## What the exercise asks
In the text on the sitcom Hey Landlord!, write out verbatim the passage that begins with the words "Hey Landlord! is" and ends with "many other shows.".

## Text under study
•••
Hey Landlord! is an American sitcom that appeared on NBC during the 1966–1967 season, sponsored by Procter & Gamble in the 8:30-9pm Eastern time period on Sunday nights. It is notable for its casting director Fred Roos, who later became a producer for Francis Ford Coppola. Roos discovered the counterculture sketch group The Committee in San Francisco and cast all members in bit parts in Hey Landlord!. It also served as the first TV show as co-creator/producer for Garry Marshall, who would go on to create Happy Days, Laverne & Shirley, Mork & Mindy and many other shows.

==Plot, cast, and characters==
This series stars Will Hutchins as Woody Banner, who learns that his uncle has died and that he has inherited from him a New York City brownstone apartment building in Manhattan's East 30s as its landlord. Other tenants in the building are Sandy Baron as comedian Chuck Hookstratten, Jack (Michael Constantine) who was a photographer, glamorous Theresa (Pamela Rodgers) and her roommate and best friend Kyoto (Miko Mayama), who frequently yells, "Hey, Landlord!" thus giving the show its title. Other co-stars are Ann Morgan Guilbert, and Kathryn Minner, who at the time specialized in playing little old ladies. Sally Field later appeared in four episodes as Woody's visiting sister Bonnie.

Plots from a few episodes of the show were believed to have been later used on Marshall's series Laverne & Shirley.

==Production==
The series lasted one season of 31 episodes; the last episode aired on April 23, 1967.
•••
## Data for analysis

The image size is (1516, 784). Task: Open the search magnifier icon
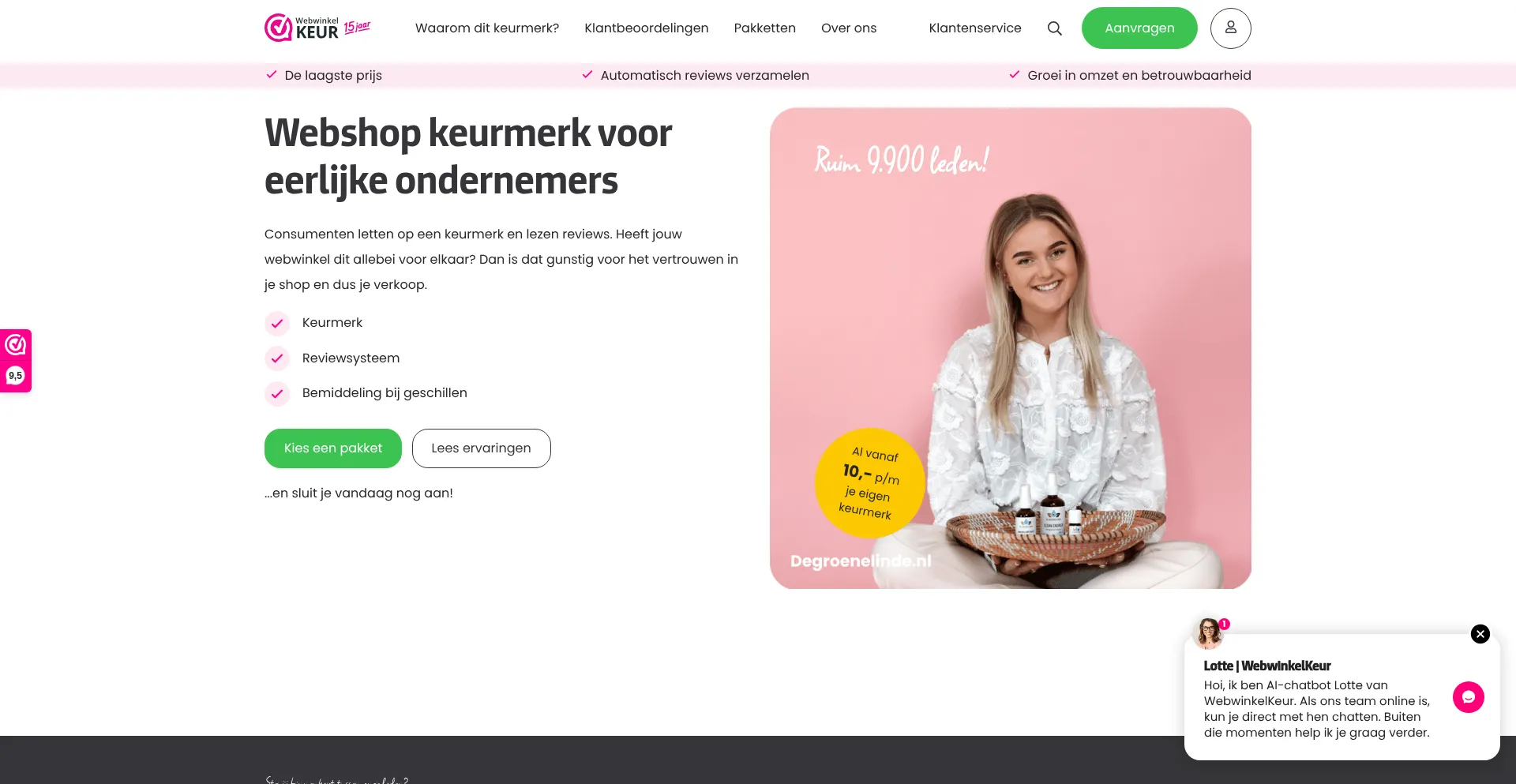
•••
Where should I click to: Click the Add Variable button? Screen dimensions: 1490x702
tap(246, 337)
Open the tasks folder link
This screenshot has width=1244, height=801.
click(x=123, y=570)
•••
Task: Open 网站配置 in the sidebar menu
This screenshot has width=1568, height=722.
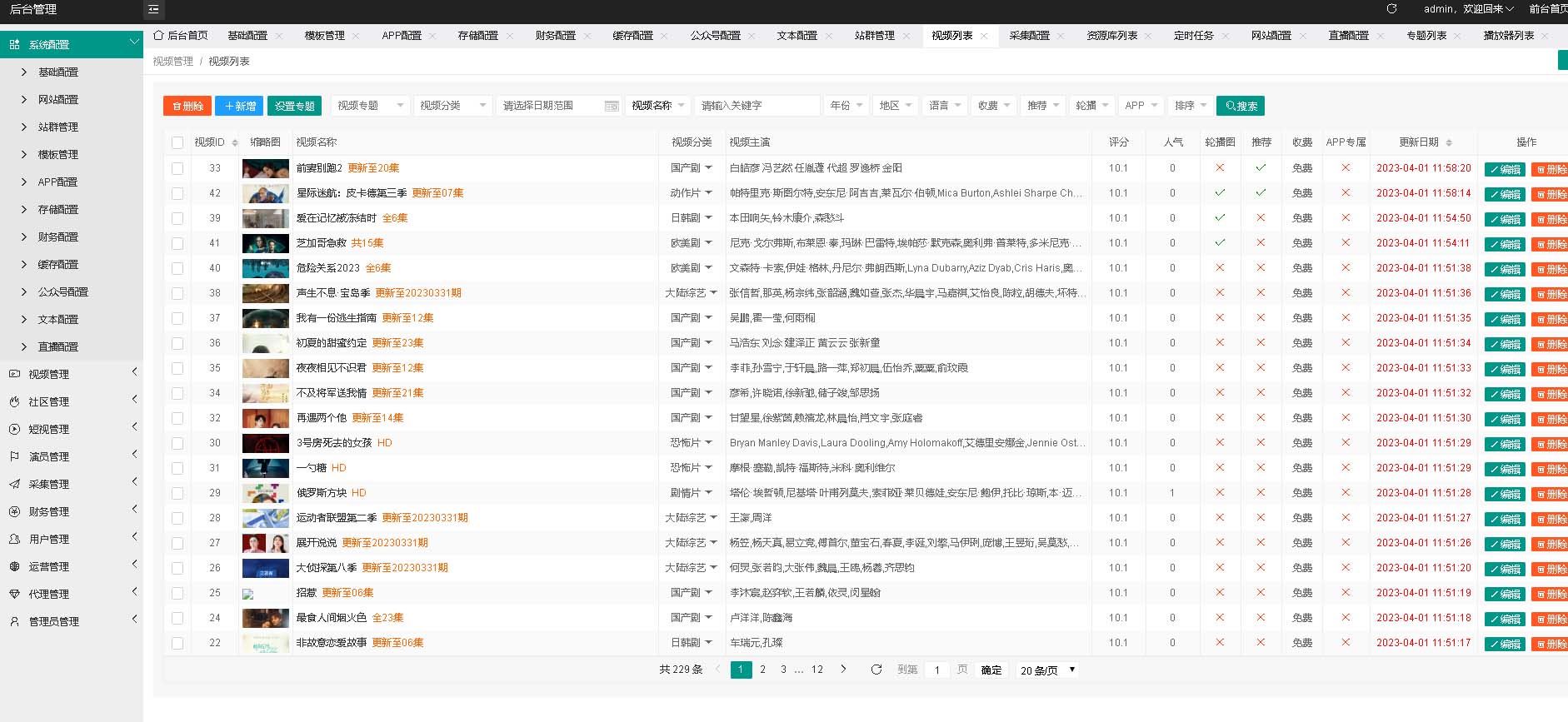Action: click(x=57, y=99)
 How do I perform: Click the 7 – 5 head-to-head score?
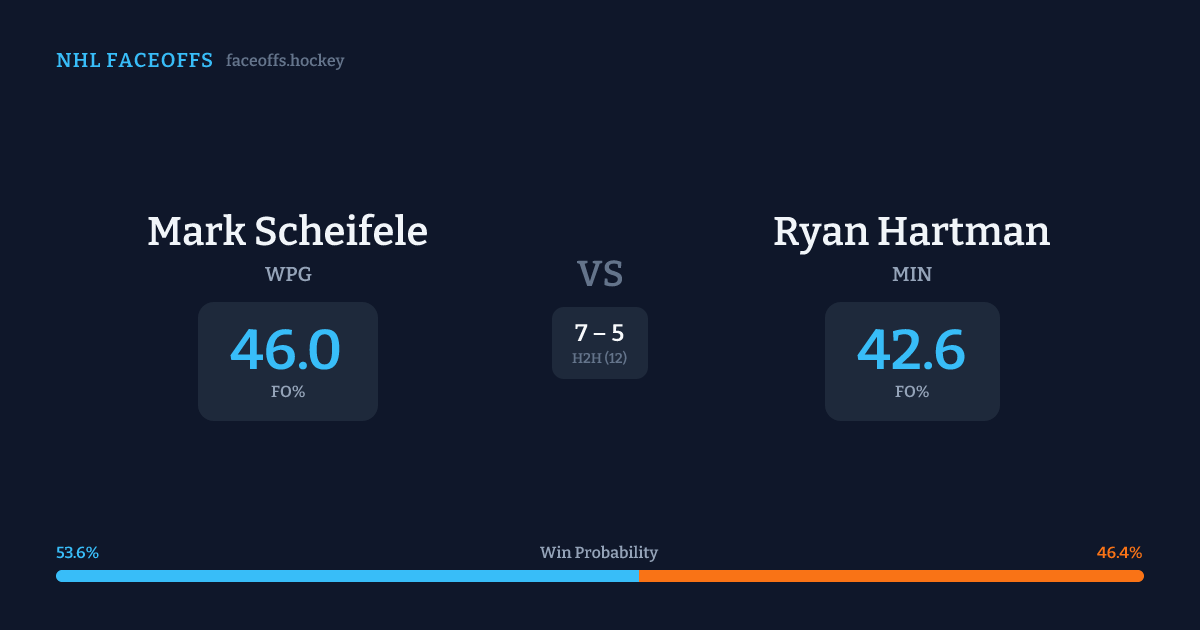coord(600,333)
•••
## Response to this exercise
Hey Landlord! is an American sitcom that appeared on NBC during the 1966–1967 season, sponsored by Procter & Gamble in the 8:30-9pm Eastern time period on Sunday nights. It is notable for its casting director Fred Roos, who later became a producer for Francis Ford Coppola. Roos discovered the counterculture sketch group The Committee in San Francisco and cast all members in bit parts in Hey Landlord!. It also served as the first TV show as co-creator/producer for Garry Marshall, who would go on to create Happy Days, Laverne & Shirley, Mork & Mindy and many other shows.